Records contained in a dataset
.....

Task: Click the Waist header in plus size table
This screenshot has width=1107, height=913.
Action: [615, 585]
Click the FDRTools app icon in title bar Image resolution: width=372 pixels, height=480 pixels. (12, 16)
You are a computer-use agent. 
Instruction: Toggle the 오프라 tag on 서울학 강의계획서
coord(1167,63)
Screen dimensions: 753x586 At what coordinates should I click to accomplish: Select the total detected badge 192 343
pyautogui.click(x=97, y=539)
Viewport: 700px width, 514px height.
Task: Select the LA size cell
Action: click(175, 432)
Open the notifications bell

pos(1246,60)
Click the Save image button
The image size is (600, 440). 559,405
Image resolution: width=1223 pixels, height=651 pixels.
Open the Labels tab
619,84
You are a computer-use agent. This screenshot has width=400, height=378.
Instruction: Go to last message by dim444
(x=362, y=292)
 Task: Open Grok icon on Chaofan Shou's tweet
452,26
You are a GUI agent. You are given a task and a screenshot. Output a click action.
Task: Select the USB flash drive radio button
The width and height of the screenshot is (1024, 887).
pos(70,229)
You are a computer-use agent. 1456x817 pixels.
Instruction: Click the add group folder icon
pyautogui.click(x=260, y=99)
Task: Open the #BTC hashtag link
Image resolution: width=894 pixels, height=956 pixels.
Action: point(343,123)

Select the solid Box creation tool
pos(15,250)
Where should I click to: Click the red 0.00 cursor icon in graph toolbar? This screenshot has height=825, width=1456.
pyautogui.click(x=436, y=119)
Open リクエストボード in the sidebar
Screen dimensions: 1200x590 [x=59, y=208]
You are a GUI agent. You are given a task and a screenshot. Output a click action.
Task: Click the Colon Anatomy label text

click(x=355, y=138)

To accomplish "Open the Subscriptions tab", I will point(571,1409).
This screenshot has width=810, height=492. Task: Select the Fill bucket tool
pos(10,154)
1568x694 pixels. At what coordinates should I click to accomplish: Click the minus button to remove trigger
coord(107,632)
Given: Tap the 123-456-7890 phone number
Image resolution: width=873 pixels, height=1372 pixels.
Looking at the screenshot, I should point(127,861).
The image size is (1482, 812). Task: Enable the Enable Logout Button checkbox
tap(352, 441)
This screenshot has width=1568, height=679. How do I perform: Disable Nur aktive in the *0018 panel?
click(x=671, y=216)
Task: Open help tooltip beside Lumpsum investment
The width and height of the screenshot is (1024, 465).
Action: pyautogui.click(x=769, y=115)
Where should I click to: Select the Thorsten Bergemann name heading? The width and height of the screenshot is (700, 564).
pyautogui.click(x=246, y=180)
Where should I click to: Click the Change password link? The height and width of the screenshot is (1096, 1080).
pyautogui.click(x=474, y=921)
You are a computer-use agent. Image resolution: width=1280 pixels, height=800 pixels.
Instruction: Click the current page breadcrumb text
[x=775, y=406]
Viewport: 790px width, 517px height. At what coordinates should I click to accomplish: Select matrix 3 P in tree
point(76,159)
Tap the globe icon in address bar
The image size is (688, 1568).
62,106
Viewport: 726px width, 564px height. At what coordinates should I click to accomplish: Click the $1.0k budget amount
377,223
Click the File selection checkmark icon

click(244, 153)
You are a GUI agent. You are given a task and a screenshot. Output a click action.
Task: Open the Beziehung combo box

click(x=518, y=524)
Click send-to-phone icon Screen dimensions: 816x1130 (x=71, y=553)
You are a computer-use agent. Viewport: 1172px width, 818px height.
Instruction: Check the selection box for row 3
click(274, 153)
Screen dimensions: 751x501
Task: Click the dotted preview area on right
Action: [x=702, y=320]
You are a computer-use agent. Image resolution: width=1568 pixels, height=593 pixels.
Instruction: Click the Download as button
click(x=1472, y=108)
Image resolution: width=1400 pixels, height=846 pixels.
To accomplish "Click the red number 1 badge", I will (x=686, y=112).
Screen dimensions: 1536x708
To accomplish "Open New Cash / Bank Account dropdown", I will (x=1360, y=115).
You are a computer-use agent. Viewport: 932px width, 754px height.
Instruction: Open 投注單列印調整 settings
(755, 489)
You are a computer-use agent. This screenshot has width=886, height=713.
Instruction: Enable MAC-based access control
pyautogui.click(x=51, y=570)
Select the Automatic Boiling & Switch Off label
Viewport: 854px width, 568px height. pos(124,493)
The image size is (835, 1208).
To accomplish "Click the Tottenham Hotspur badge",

.....

What to produce –
The records above must be retyped in full, exactly.

Response area –
Task: Click the Waist header in plus size table
This screenshot has width=1107, height=913.
Action: [615, 585]
Click the FDRTools app icon in title bar Image resolution: width=372 pixels, height=480 pixels. (12, 16)
You are a computer-use agent. 
Instruction: Toggle the 오프라 tag on 서울학 강의계획서
coord(1167,63)
Screen dimensions: 753x586 At what coordinates should I click to accomplish: Select the total detected badge 192 343
pyautogui.click(x=97, y=539)
Viewport: 700px width, 514px height.
Task: Select the LA size cell
Action: click(175, 432)
Open the notifications bell

pos(1246,60)
Click the Save image button
The image size is (600, 440). 559,405
Image resolution: width=1223 pixels, height=651 pixels.
Open the Labels tab
619,84
You are a computer-use agent. This screenshot has width=400, height=378.
Instruction: Go to last message by dim444
(x=362, y=292)
 Task: Open Grok icon on Chaofan Shou's tweet
452,26
You are a GUI agent. You are given a task and a screenshot. Output a click action.
Task: Select the USB flash drive radio button
The width and height of the screenshot is (1024, 887).
pos(70,229)
You are a computer-use agent. 1456x817 pixels.
Instruction: Click the add group folder icon
pyautogui.click(x=260, y=99)
Task: Open the #BTC hashtag link
Image resolution: width=894 pixels, height=956 pixels.
Action: point(343,123)

Select the solid Box creation tool
pos(15,250)
Where should I click to: Click the red 0.00 cursor icon in graph toolbar? This screenshot has height=825, width=1456.
pyautogui.click(x=436, y=119)
Open リクエストボード in the sidebar
Screen dimensions: 1200x590 [x=59, y=208]
You are a GUI agent. You are given a task and a screenshot. Output a click action.
Task: Click the Colon Anatomy label text

click(x=355, y=138)

To accomplish "Open the Subscriptions tab", I will point(571,1409).
This screenshot has width=810, height=492. Task: Select the Fill bucket tool
pos(10,154)
1568x694 pixels. At what coordinates should I click to accomplish: Click the minus button to remove trigger
coord(107,632)
Given: Tap the 123-456-7890 phone number
Image resolution: width=873 pixels, height=1372 pixels.
Looking at the screenshot, I should point(127,861).
The image size is (1482, 812). Task: Enable the Enable Logout Button checkbox
tap(352, 441)
This screenshot has width=1568, height=679. How do I perform: Disable Nur aktive in the *0018 panel?
click(x=671, y=216)
Task: Open help tooltip beside Lumpsum investment
The width and height of the screenshot is (1024, 465).
Action: pyautogui.click(x=769, y=115)
Where should I click to: Select the Thorsten Bergemann name heading? The width and height of the screenshot is (700, 564).
pyautogui.click(x=246, y=180)
Where should I click to: Click the Change password link? The height and width of the screenshot is (1096, 1080).
pyautogui.click(x=474, y=921)
You are a computer-use agent. Image resolution: width=1280 pixels, height=800 pixels.
Instruction: Click the current page breadcrumb text
[x=775, y=406]
Viewport: 790px width, 517px height. At what coordinates should I click to accomplish: Select matrix 3 P in tree
point(76,159)
Tap the globe icon in address bar
The image size is (688, 1568).
62,106
Viewport: 726px width, 564px height. At what coordinates should I click to accomplish: Click the $1.0k budget amount
377,223
Click the File selection checkmark icon

click(244, 153)
You are a GUI agent. You are given a task and a screenshot. Output a click action.
Task: Open the Beziehung combo box

click(x=518, y=524)
Click send-to-phone icon Screen dimensions: 816x1130 (x=71, y=553)
You are a computer-use agent. Viewport: 1172px width, 818px height.
Instruction: Check the selection box for row 3
click(274, 153)
Screen dimensions: 751x501
Task: Click the dotted preview area on right
Action: [x=702, y=320]
You are a computer-use agent. Image resolution: width=1568 pixels, height=593 pixels.
Instruction: Click the Download as button
click(x=1472, y=108)
Image resolution: width=1400 pixels, height=846 pixels.
To accomplish "Click the red number 1 badge", I will (x=686, y=112).
Screen dimensions: 1536x708
To accomplish "Open New Cash / Bank Account dropdown", I will (x=1360, y=115).
You are a computer-use agent. Viewport: 932px width, 754px height.
Instruction: Open 投注單列印調整 settings
(755, 489)
You are a computer-use agent. This screenshot has width=886, height=713.
Instruction: Enable MAC-based access control
pyautogui.click(x=51, y=570)
Select the Automatic Boiling & Switch Off label
Viewport: 854px width, 568px height. pos(124,493)
The image size is (835, 1208).
To accomplish "Click the Tottenham Hotspur badge",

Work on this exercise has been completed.